» **Work instruction**
Show each line of the entries below in which the word "agent" appears.

» **Records for processing**
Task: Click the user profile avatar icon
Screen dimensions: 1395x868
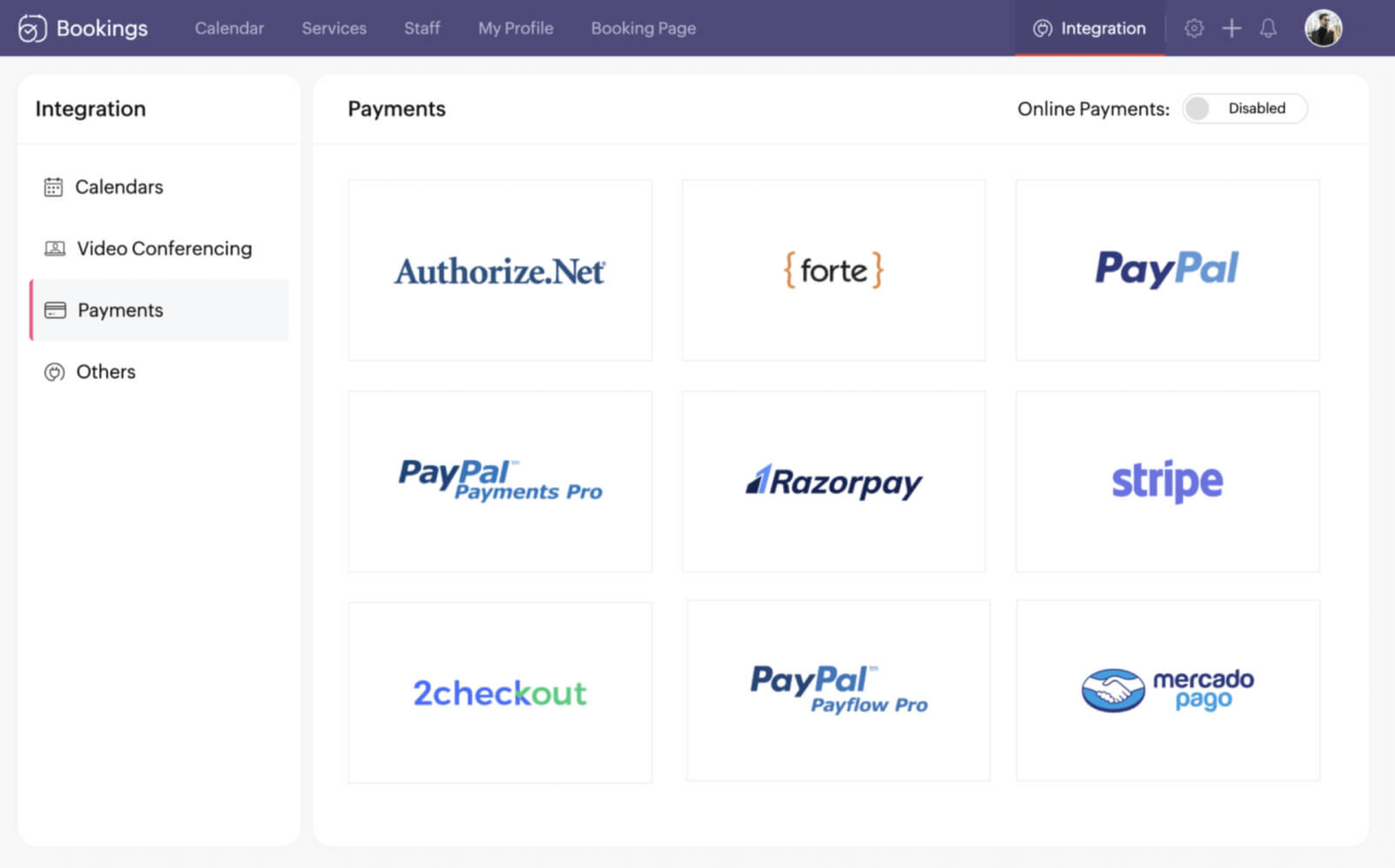Action: click(1324, 27)
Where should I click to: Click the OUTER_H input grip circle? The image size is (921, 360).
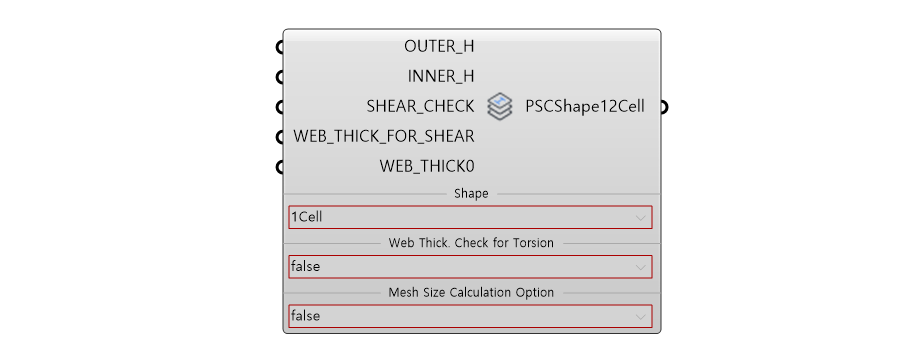pos(280,47)
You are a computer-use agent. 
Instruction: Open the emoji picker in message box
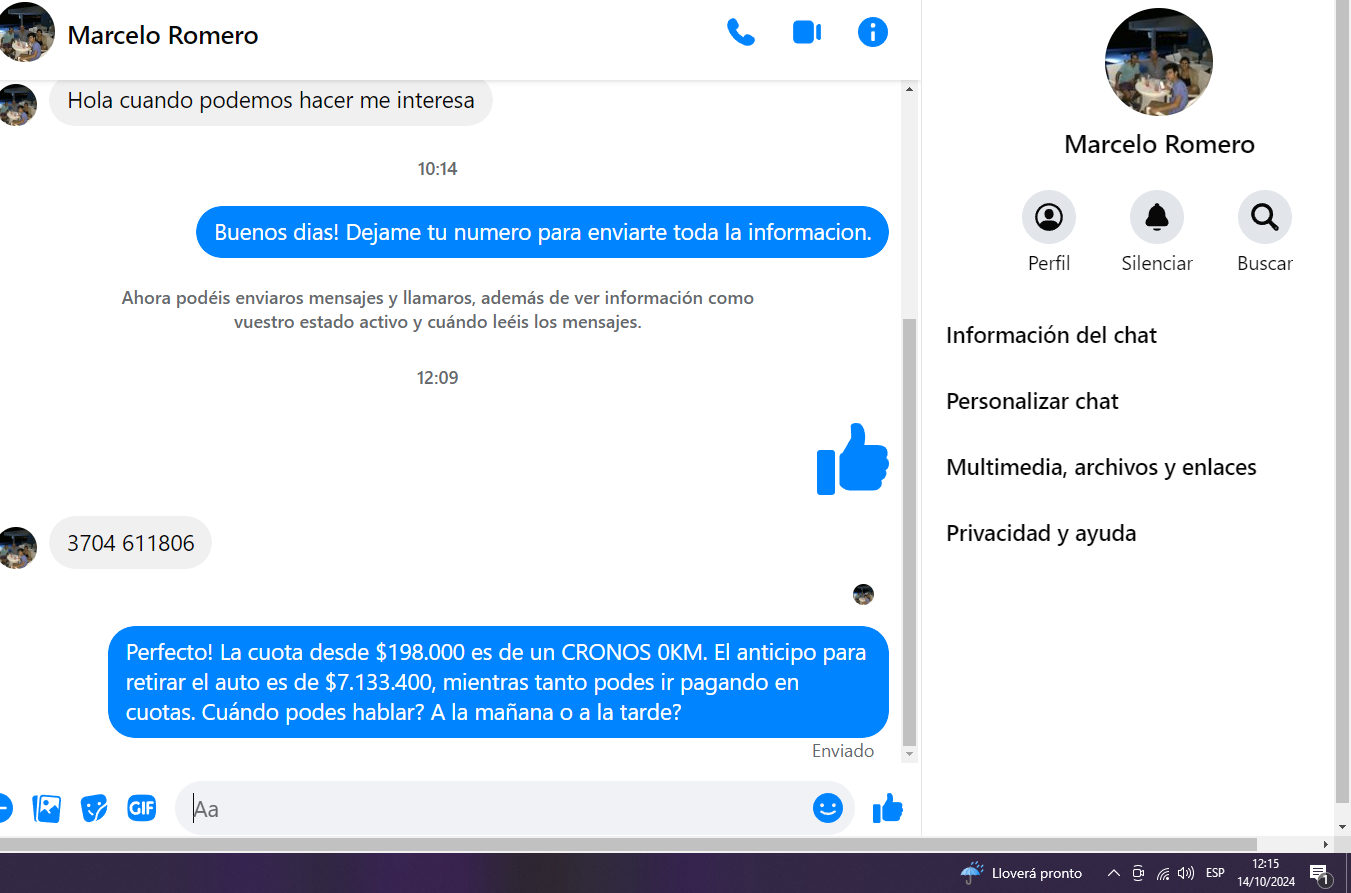(x=827, y=808)
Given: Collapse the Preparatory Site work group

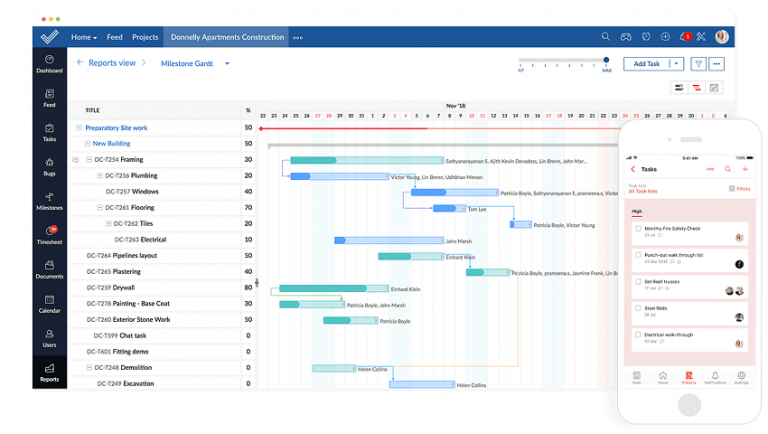Looking at the screenshot, I should (x=79, y=128).
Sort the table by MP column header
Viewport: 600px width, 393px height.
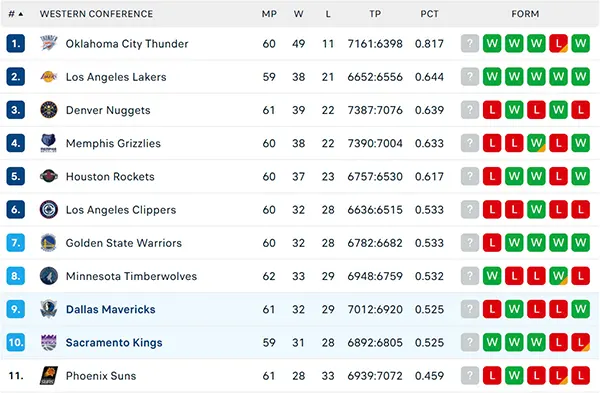[x=269, y=14]
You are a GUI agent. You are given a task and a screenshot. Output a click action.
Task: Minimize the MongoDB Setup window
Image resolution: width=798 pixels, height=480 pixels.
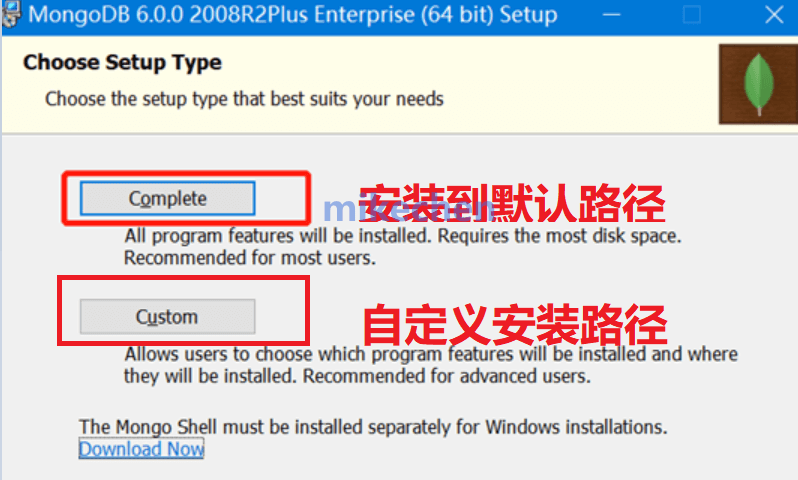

» **Task answer**
You are a computer-use agent. 
You are a GUI agent. You are given a task and a screenshot. Output a click action.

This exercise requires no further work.